So, I have scripts that scrape various websites, and I'm wondering if it's possible to pretend I'm a browser so that I don't stand out as a script and get banned/blocked. Is there something I can do with headers maybe? Thanks
Chrome : User-Agent: Mozilla/5.0 (Windows; U; Windows NT 5.1; en-US) AppleWebKit/525.19 (KHTML, like Gecko) Chrome/1.0.154.36 Safari/525.19 Referer: **** Accept: text/xml,application/xml,application/xhtml+xml,text/html;q=0.9,text/plain;q=0.8,image/png,*/*;q=0.5 Accept-Encoding: gzip,deflate,bzip2,sdch Accept-Language: ro-RO,ro,en-US,en Accept-Charset: ISO-8859-2,*,utf-8 Host: ****** Connection: Keep-Alive Code (markup): IE 7 Accept: image/gif, image/x-xbitmap, image/jpeg, image/pjpeg, application/xaml+xml, application/vnd.ms-xpsdocument, application/x-ms-xbap, application/x-ms-application, application/x-silverlight, application/x-silverlight-2-b2, application/x-shockwave-flash, */* Accept-Language: en-US Ua-Cpu: x86 Accept-Encoding: gzip, deflate User-Agent: Mozilla/4.0 (compatible; MSIE 7.0; Windows NT 5.1; Mozilla/4.0 (compatible; MSIE 6.0; Windows NT 5.1; SV1) ; Embedded Web Browser from: .NET CLR 2.0.50727; .NET CLR 3.0.04506.648; .NET CLR 3.5.21022; .NET CLR 1.1.4322) Host: ****** Connection: Keep-Alive Code (markup): Firefox Host: ******** User-Agent: Mozilla/5.0 (Windows; U; Windows NT 5.1; ro; rv:1.9.0.4) Gecko/2008102920 Firefox/3.0.4 Accept: text/html,application/xhtml+xml,application/xml;q=0.9,*/*;q=0.8 Accept-Language: ro-ro,ro;q=0.8,en-us;q=0.6,en-gb;q=0.4,en;q=0.2 Accept-Encoding: gzip,deflate Accept-Charset: UTF-8,* Keep-Alive: 300 Connection: keep-alive Code (markup): I think you can use one of them.
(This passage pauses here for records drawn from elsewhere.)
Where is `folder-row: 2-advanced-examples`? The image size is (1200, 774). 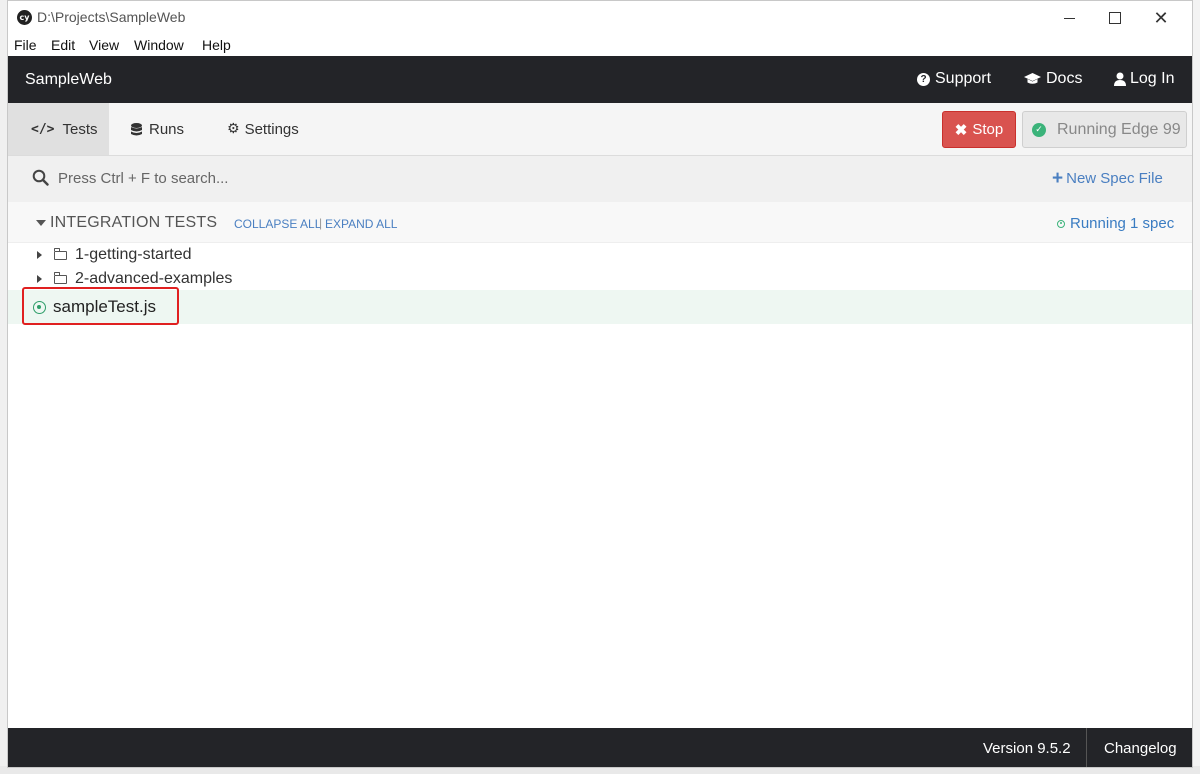
folder-row: 2-advanced-examples is located at coordinates (600, 279).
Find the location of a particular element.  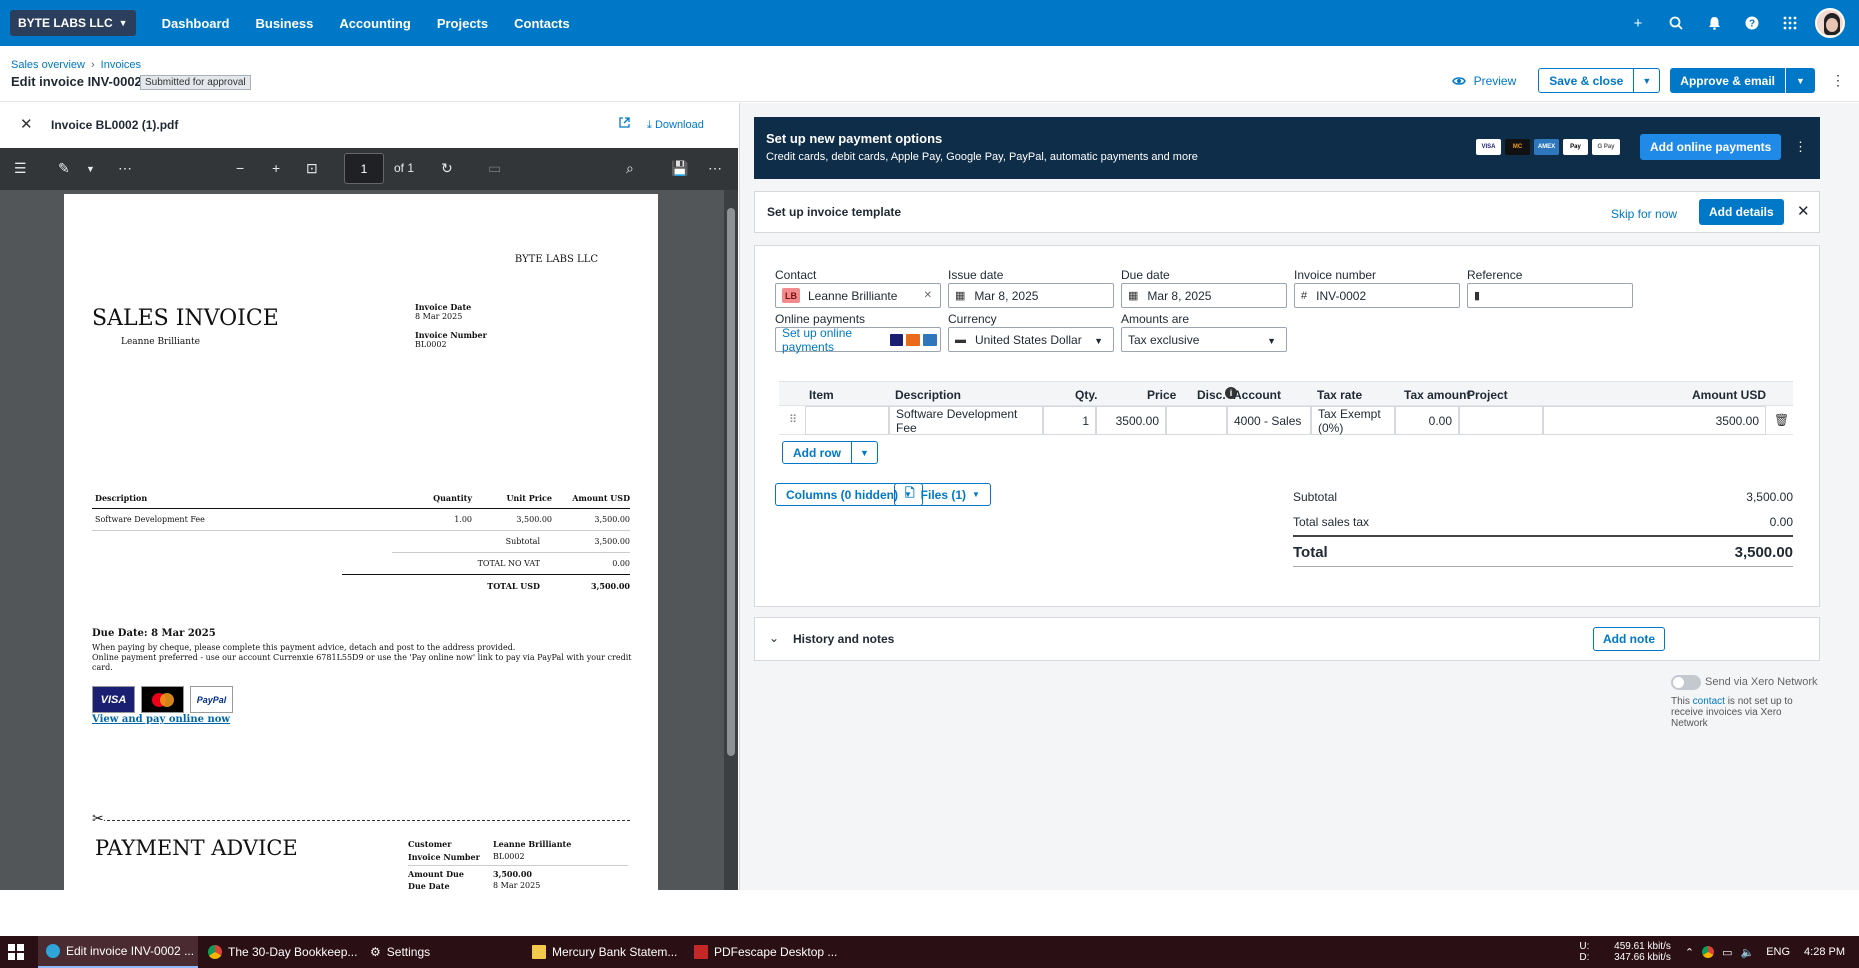

item-cell is located at coordinates (847, 420).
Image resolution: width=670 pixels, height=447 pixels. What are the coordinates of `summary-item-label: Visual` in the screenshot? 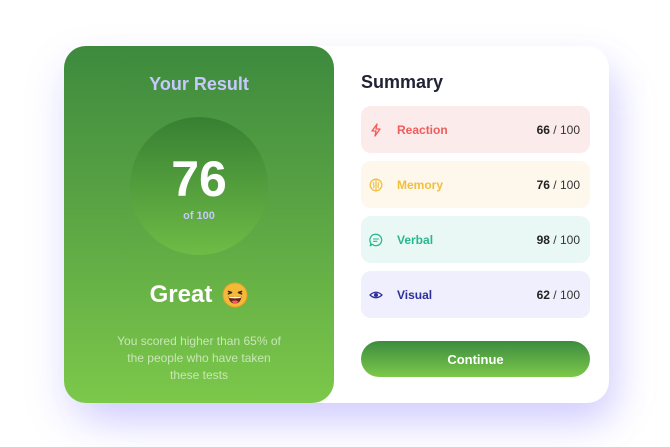 It's located at (415, 294).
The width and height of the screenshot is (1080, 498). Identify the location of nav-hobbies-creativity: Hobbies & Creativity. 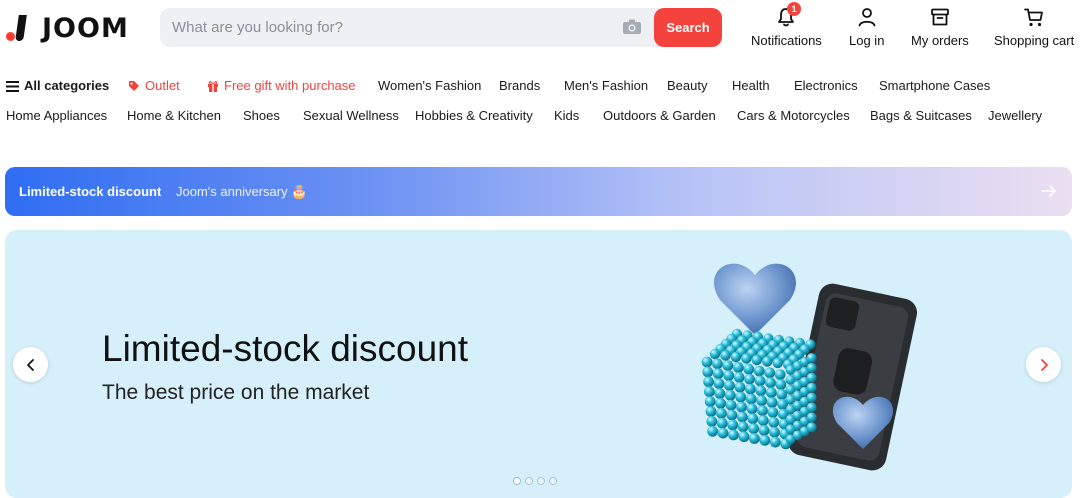
(474, 116).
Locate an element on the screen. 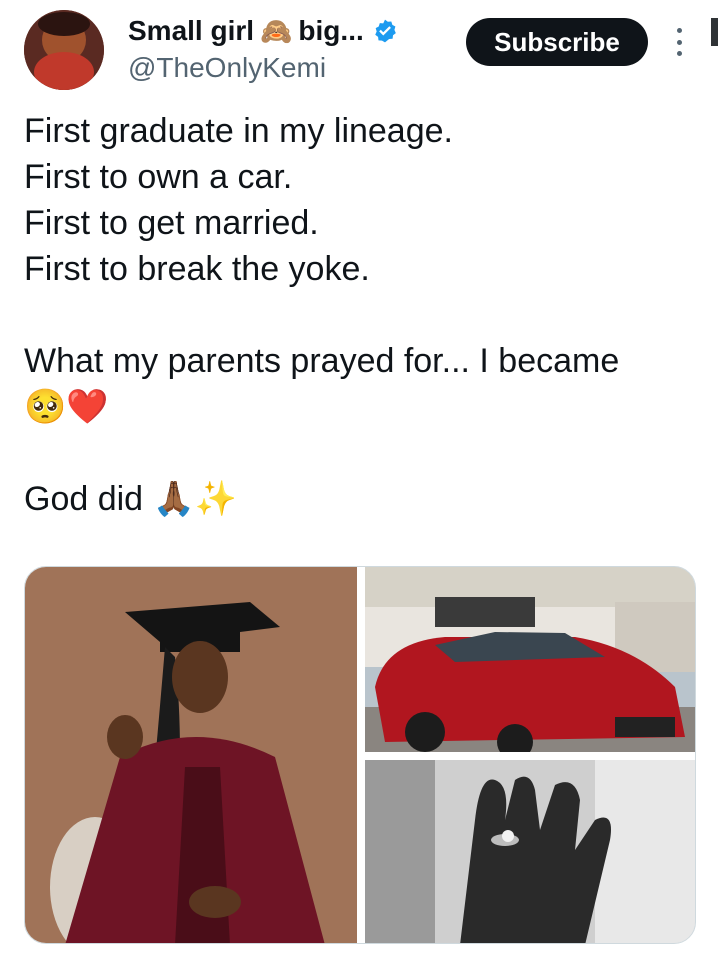 This screenshot has width=720, height=957. car-photo is located at coordinates (530, 660).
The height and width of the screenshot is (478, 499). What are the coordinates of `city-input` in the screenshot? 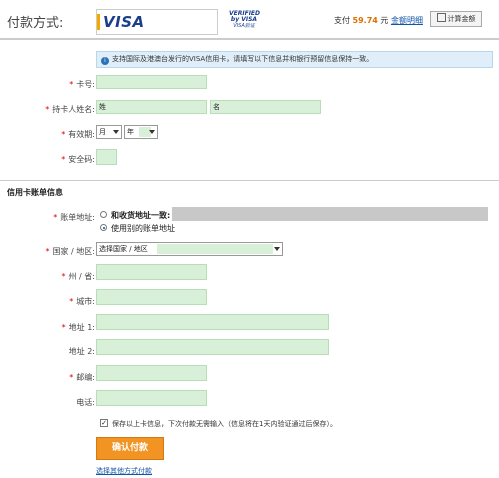 It's located at (152, 297).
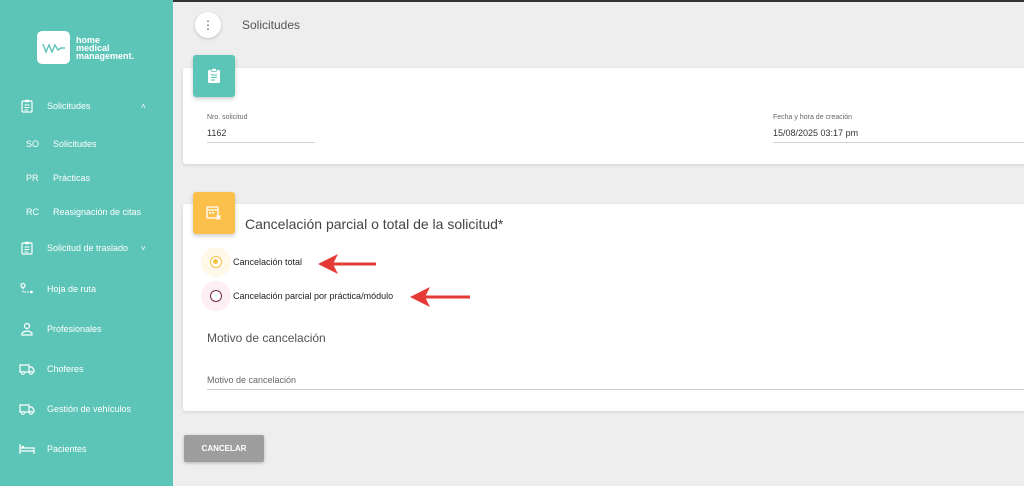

With this you only will "be a browser" for very simple systems... but for google for example, you need to set more headers, for example, like ExtremeData says.
Minimal set of headers for a text-only browser called Lynx. Accept: text/html, text/plain, text/css, text/sgml, */*;q=0.01 Accept-Language: en User-Agent: Lynx/2.8.6rel.4 libwww-FM/2.14 Code (markup):
i am using it to scrape google serps atm but am just starting out so thanks for that it will save me headaches later i am sure. Sav
Not only can you specify headers with cURL pretending to be a browser client, but also you can use referer to further your lie. See this: http://www.kavoir.com/2008/12/pretend-your-scraper-script-as-a-browser-when-scraping-in-php.html
With fopen, it looks like you are stuck with simple: ini_set('user_agent','your browser of choice'); PHP:
ExtremeData, your examples have: Host: ****** Is this valid or does ****** mean put the host in there?